« du Sénat » – Laurence Cohen et Pascal Savoldelli, sénatrice et sénateur du Val-de-Marne, juillet 2019
D’après vous, quelles sont les
motivations du gouvernement avec son projet de loi ‘’Transformation de la
fonction publique’’ ?
Sa démarche générale est l’alignement du service public sur le privé. Pendant sa campagne des élections présidentielles Emmanuel Macron avait jugé le statut général des fonctionnaires « inapproprié » en ce que, consacré à l’intérêt général il faisait obstacle à la marchandisation de la société voulue par les puissances financières qui le soutiennent. Il a achevé la réforme du code du travail pour faire du contrat individuel de droit privé la référence sociale majeure, valable pour le public comme pour le privé. Puis il s’est attaqué au statut des cheminots et maintenant à celui des fonctionnaires concernant 5,5 millions de salariés, 20% de la population active du pays.
En quoi, ce texte est une attaque contre les 3 versants de la Fonction Publique et les grands principes qui la fondent (égalité, indépendance, responsabilité) ?
Ce projet concerne quatre réformes principales : le recrutement massif de contractuel, l’affaiblissement des organismes consultatifs, des plans de départ collectifs lors de l’abandon de services publics, la rémunération dite au mérite. Par là sont mis en cause la conception du fonctionnaire-citoyen instauré par le statut de 1946 au lendemain de la Libération, le système du recrutement par concours selon les capacités, l’équilibre entre unité de la République et libre administration des collectivités territoriale et les principes historiques que vous rappelez. Autant de conditions pour garantir le fonctionnaire contre les pressions économique et politiques, et par là assurer une administration intègre, démocratique et efficace. Ce projet de loi introduit la confusion entre intérêt général et intérêts particuliers, accroit le risque de conflits d’intérêts et opère une véritable captation de l’action publique par le privé.
Qu’est-ce que, pour vous, une Fonction Publique du XXIème siècle pour reprendre le titre de l’un de vos livres ?

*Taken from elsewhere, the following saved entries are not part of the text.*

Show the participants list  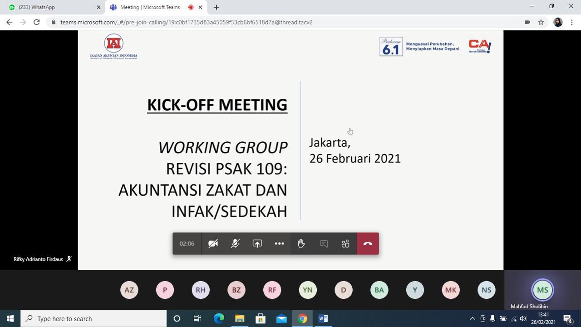coord(345,244)
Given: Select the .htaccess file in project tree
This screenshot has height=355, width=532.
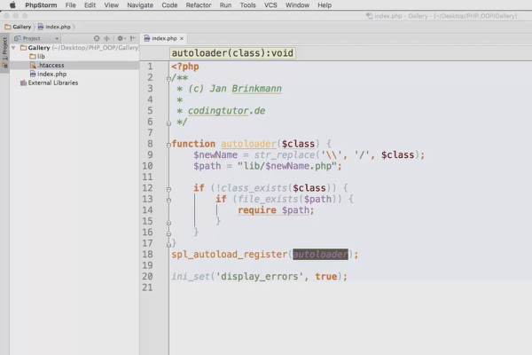Looking at the screenshot, I should [51, 65].
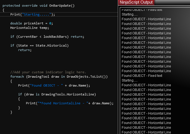Click the "Add your custom indicator logic" comment

pos(48,72)
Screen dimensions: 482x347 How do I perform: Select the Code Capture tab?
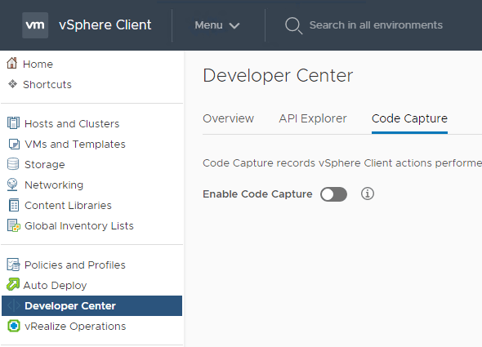[409, 118]
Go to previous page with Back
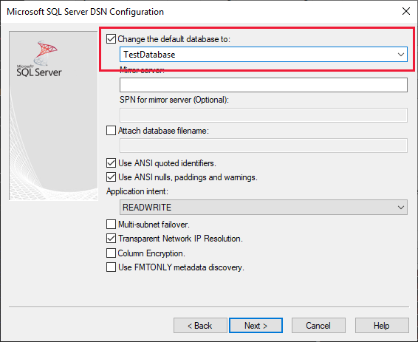The image size is (418, 342). 200,326
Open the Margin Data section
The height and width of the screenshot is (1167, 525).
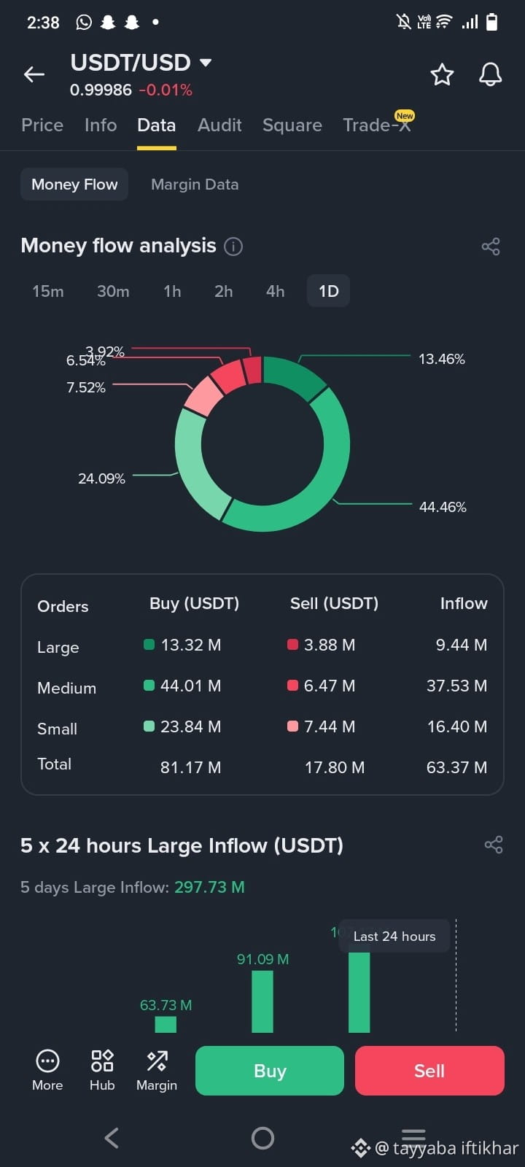pos(195,185)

C’est une fonction publique qui s’engage dans de grands chantiers de modernisation des structures : gestion prévisionnelle des effectifs et des compétences, organisation de multi-carrières avec un système de formation continue correspondant, l’égalité femmes-hommes à tous niveaux, le développement d’une informatisation à visage humain, des instances de participation active des fonctionnaires à la gestion administrative, le développement des relations administratives internationales, etc. C’est une fonction publique qui voit loin, qui se libère du carcan de l’annualité budgétaire (sortir de Bercy !), qui approfondit la notion d’efficacité sociale contre celle de la rentabilité, qui appelle une propriété publique solide comme base des services, qui est attentive à la solidarité des salariés des secteurs publics et privé. Dans ces conditions, le XXIe siècle peut être l’ « âge d’or » du service public.